Complaints from across Aiken County came in on Tuesday and the days following the election ranging from long wait times to wrong ballots being filled out by voters in North Augusta.
The complaints made to Rep. Roland Smith were such, that as Chairman of the delegation office that oversees regulations and elections, he said an investigation will be necessary.
“There has been a substantial number of complaints,” Smith said. “We're going to get to the bottom of it and any corrections that will be made, I'm sure the delegation will make. I think the delegation will hold them responsible.”
With final voting numbers being made available on Thursday, 67,498 of 102,426 registered Aiken County voters cast their ballots for this year's election. The record turnout brought problems with it.
Among the complaints that Smith received were the long lines due to a lack of voting machines in some precincts, Sunday alcohol sales not being on some North Augusta ballots and polling managers not being properly trained.
“I've also heard the managers complain they were not properly trained to use the laptops at the polling center,” Smith said.
Executive Director of Aiken County Regulations and Elections Cynthia Holland vehemently denied Smith's claims of managers not being trained on the laptops, which were used to assist managers with assigning the right ballots to voters.
“That's not true,” Holland said of the accusation. “This is the first year we had laptops, and I trained them on that.”
She added that the report was inaccurate “as far as I'm concerned,” and she acknowledged that managers had to swear under oath they were prepared to perform election tasks under state law.
Pertaining to the Sunday alcohol sales complaints, according to Holland, only one precinct had ballot issues and they found out that some voters were not receiving the right ballot after 400 votes were lodged at that precinct.

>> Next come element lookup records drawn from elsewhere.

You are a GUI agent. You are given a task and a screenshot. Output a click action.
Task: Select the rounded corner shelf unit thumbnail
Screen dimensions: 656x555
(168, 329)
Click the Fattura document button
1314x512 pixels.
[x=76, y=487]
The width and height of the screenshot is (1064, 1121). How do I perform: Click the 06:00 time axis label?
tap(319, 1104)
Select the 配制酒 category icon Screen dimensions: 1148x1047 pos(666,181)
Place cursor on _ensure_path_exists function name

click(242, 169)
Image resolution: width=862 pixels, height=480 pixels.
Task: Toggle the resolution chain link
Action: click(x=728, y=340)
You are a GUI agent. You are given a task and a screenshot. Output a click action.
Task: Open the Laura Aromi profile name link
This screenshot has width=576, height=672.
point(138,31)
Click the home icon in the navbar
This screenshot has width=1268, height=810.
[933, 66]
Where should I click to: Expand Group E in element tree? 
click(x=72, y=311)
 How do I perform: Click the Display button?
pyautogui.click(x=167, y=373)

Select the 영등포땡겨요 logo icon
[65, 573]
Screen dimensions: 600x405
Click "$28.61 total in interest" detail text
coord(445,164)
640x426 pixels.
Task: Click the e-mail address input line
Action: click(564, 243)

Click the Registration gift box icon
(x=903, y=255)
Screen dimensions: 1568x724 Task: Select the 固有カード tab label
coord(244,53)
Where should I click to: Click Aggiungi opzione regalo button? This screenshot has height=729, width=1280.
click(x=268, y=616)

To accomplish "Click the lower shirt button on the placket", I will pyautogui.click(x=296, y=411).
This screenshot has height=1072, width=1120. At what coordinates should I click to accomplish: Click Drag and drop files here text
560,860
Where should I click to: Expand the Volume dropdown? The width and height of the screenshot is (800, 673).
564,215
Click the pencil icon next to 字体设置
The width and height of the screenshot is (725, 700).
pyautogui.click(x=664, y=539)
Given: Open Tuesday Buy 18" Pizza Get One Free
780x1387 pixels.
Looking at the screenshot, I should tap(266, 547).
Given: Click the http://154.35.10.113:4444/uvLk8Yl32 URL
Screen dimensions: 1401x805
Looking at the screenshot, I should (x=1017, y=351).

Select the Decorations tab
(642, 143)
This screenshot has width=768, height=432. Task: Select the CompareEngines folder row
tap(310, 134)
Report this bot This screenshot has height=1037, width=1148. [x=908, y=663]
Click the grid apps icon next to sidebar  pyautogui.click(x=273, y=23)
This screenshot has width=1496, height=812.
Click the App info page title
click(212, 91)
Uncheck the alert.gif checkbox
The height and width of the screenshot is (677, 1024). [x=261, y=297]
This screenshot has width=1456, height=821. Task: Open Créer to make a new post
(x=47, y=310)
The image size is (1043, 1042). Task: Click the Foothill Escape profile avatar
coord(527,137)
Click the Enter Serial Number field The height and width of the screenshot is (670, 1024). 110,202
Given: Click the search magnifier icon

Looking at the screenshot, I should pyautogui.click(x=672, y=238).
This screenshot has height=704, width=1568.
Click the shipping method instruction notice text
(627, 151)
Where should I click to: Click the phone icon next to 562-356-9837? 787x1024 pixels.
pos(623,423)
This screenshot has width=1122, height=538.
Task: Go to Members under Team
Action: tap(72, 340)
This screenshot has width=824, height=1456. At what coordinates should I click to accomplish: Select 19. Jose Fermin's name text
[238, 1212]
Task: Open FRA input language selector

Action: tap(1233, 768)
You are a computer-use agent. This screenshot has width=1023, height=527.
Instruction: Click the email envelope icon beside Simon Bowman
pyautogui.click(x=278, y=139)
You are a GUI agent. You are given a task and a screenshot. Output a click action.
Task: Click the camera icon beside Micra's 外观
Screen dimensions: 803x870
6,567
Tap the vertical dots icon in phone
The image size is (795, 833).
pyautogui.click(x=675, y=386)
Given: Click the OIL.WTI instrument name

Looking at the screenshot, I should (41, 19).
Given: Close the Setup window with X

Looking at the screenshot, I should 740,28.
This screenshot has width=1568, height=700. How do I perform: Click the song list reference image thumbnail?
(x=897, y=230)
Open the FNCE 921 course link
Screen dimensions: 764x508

In all, 8,462 votes were cast on the local question about Sunday alcohol sales with 5,732, or 67.7 percent, voting yes. Holland said they are unaware of how many voters received the wrong ballot, but even if all 400 had, it would not affect the outcome of the “yes” vote.
As for a lack of machines, Smith said he heard multiple complaints about long wait times and multiple machine problems.
“There's no excuse for there not to be enough voting machines for the numbers (that voted) ... We had enough (machines) at the last presidential elections,” Smith said.
He added that he also heard complaints about the machines' batteries not being charged and therefore not functional throughout the day.
Holland said she didn't believe they had enough machines for Tuesday's elections, and knew months ago they would need more. Aiken County had 430 machines for Tuesday, and 20 were left at the elections office.
“I did request additional funding for additional machines, but I didn't receive it,” Holland said. “We did what we could with what we had.”
County Administrator Clay Killian acknowledged that Holland asked for 10 additional machines and four Americans with Disabilities Act machines, totaling $31,000. He said her request was denied due to budget limitations.
Under South Carolina state law, each precinct should carry one machine for every 250 registered voters. For Aiken County, 409 machines minimum were required for Tuesday.
And as far as machines not being charged, Holland said that should not have mattered because the machines “were supposed to be plugged in.”
She also added that she was not aware of any voter fraud allegations and that she supported her employees and the hard work that has been put in, even as they continued to count write-in ballots into the evening on Thursday.
“I don't want to say Election Day was perfect, we all have hiccups, but we got as close as we can and we work very, very hard,” Holland said. “I think the office has done a wonderful job.”
Smith said that he will notify the delegation of the problems and present his plan to fix them at this Monday's regularly scheduled meeting.